Türkiye'nin dört bir yanına yerleştirilen yeni nesil radar cihazları Kurban Bayramı tatili nedeniyle gündem olurken, sürücüler hız sınırlarının ani değiştiği yollara radar konulduğunu belirterek 'tuzağa düşürüldüğünü' öne sürüyor.

Yetkililer uygulamanın can güvenliği sağlamak amacıyla yapıldığını defaatle belirtseler de kamuoyundaki genel algı tam aksi yönde.

***

Üstelik durumdan şikayetçi olanlar yalnız vatandaşlar değil. AK Parti’nin ileri gelenlerinden de konuyla ilgili sert tepkiler geldiğine tanık oluyoruz.

O isimlerden biri de AK Parti MKYK’da geçmiş dönemlerde görev yapan eski Gaziantep Milletvekili Şamil Tayyar.

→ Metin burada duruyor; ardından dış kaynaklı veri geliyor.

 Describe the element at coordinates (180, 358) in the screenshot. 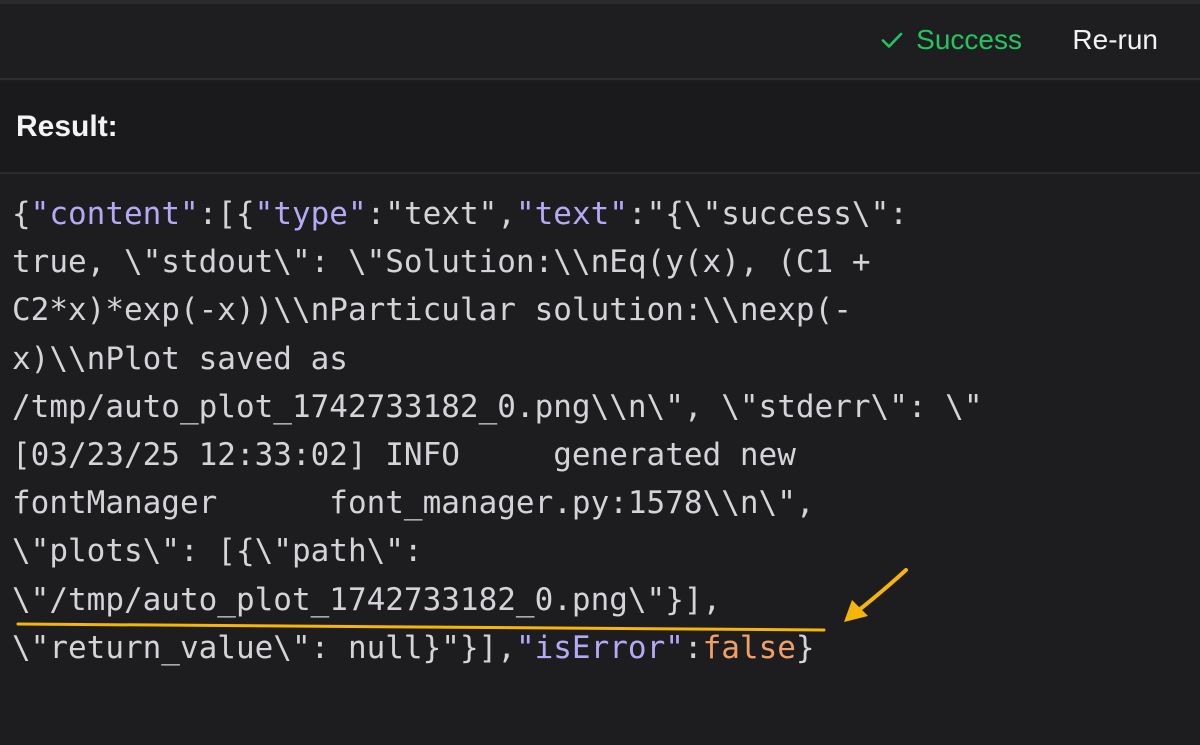

I see `code-line-4: x)\\nPlot saved as` at that location.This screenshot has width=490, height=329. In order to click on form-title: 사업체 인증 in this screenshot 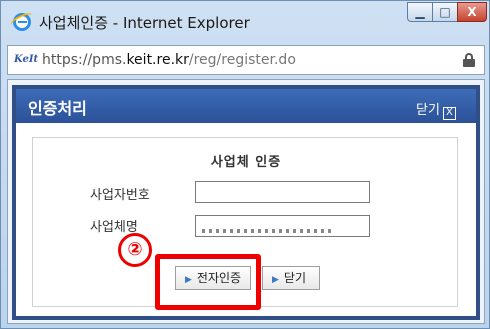, I will do `click(246, 162)`.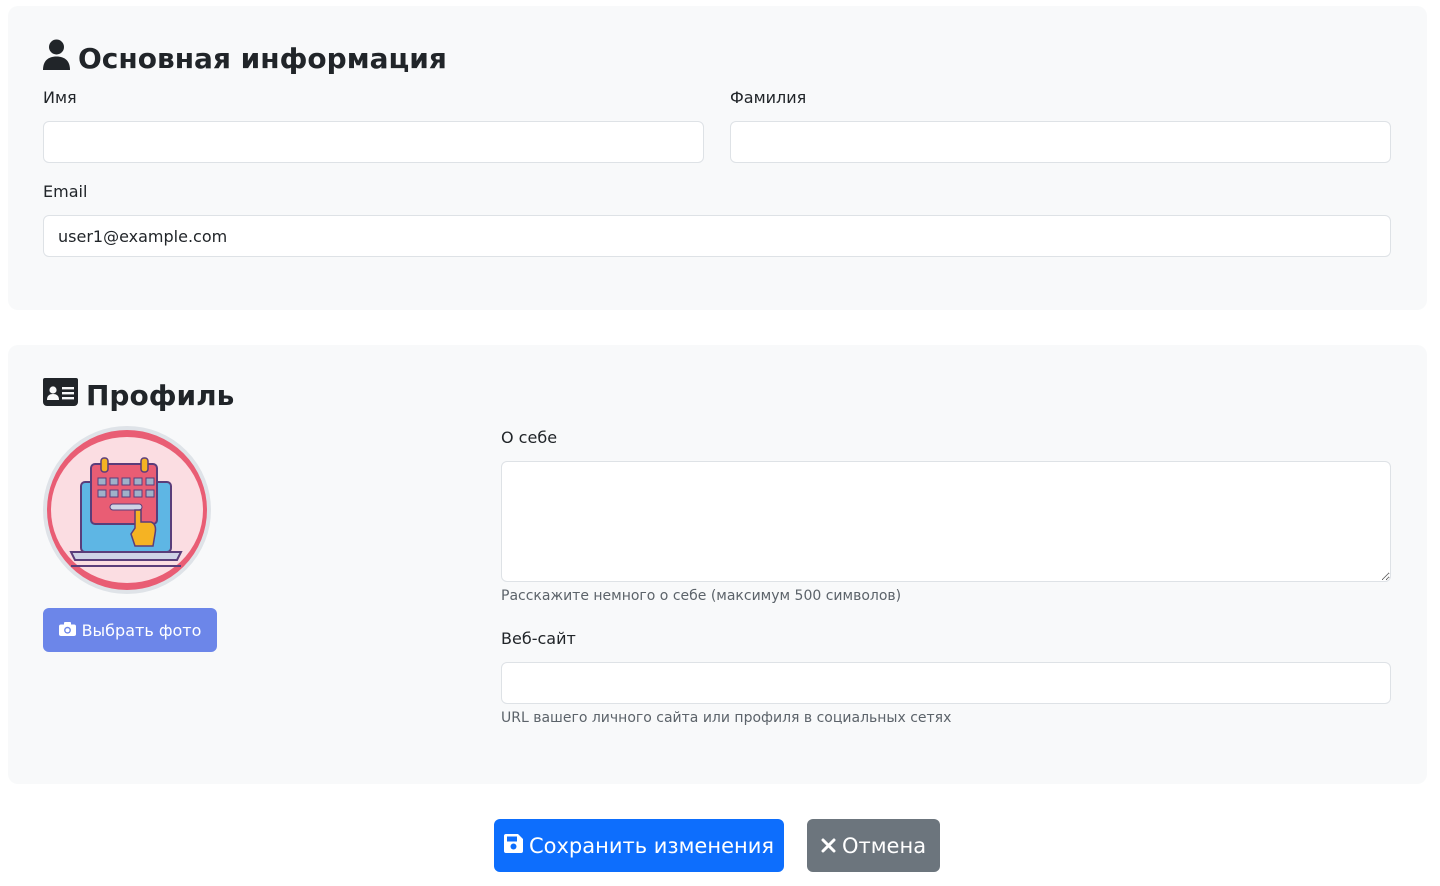  Describe the element at coordinates (828, 846) in the screenshot. I see `close-icon` at that location.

Tayyar, sosyal medya hesabı üzerinden yaptığı açıklamada trafik denetimlerinde kullanılan yapay zekâ destekli radar uygulamalarını şu sözlerle hedef aldı:

‘’Yeni bir toplumsal reaksiyon, öncelikli sorunlar listesini altüst etmeye aday gibi gözüküyor. Yapay zekayla desteklenen ve her güzergaha belirli aralıklarla yerleştirilen radarlar, köy yollarındaki traktörlere varan abartılı kuşatmalar, trafik kontrolünden ziyade tahsilat seferberliğini çağrıştırıyor. Toplumsal öfke her geçen gün katlanıyor. Zira, 3’er şeritli duble yollara 50 km hız sınırı koyup 30 km arayla radar yerleştirilmesi, çevre yollarının, otoyolların radar tarlasına dönüştürülmesi ve köy yollarına kadar girilmesi ‘can kaybını önleme’ amacıyla açıklanamaz. Trafiğin yoğunluktan durma noktasına geldiği ana arterlerdeki radar yoğunluğu da öyle. Trafikte denetim kuşkusuz çok önemlidir. Cezada temel amaç, ‘önleyici’ nitelikte olmalı, ‘nasıl ceza yazarım’ kurnazlığıyla değil. Devlet, vatandaşına tuzak kurmaz.’’

***

Evet efendim; Şamil Tayyar’ın yukarıdaki açıklamasına katılmakla birlikte yetkililerin, uygulamanın tamamen can güvenliğini sağlamaya yönelik olduğu konusundaki beyanatlarını da fazlasıyla önemsiyorum.

Lakin bir husus var ki düşünmeden edemiyorum:

Tamam; yeni nesil radar uygulaması vatandaşlarımızın can güvenliği açısından son derece önemli olabilir, buna kesinlikle itirazım yok.

Ne var ki eski ve yeni milletvekillerimiz ile bazı üst düzey kamu görevlilerinin can güvenliğinin düşünülmemesi sizce de haksızlık değil mi?

***

Şöyle ki:

Halihazırdaki milletvekillerinin iki, eski milletvekillerinin ise bir araçlarının trafik cezalarından muafiyeti söz konusu.

Benzer şekilde üst düzey kamu çalışanlarından da trafik cezasından muaf olanlar var.

Hal böyle olunca sormamız gerekiyor:

Madem ki bu radar uygulamaları vatandaşlarımızın can güvenliğini sağlamak amacıyla yapılıyor; trafik cezasından muaf olan kişiler, bu uygulamanın dışında bırakılmaları sebebiyle can güvenlikleri tehlikeye atılmış olmuyor mu?

Aynı zamanda söz konusu ceza muafiyeti, diğer araç sürücülerine yönelik bir risk oluşturmuyor mu?

Ve bu ayrımcılık Anayasa’mızın 10. Maddesinde yer alan ‘eşitlik ilkesi’ ile ters düşmüyor mu?

Yorum sizlerin.

Bendeniz yarın yine buradayım.

Beklerim efendim…

GÜNÜN SÖZÜ:

Adaletin kuvvetli, kuvvetlinin de adil olması gerekir.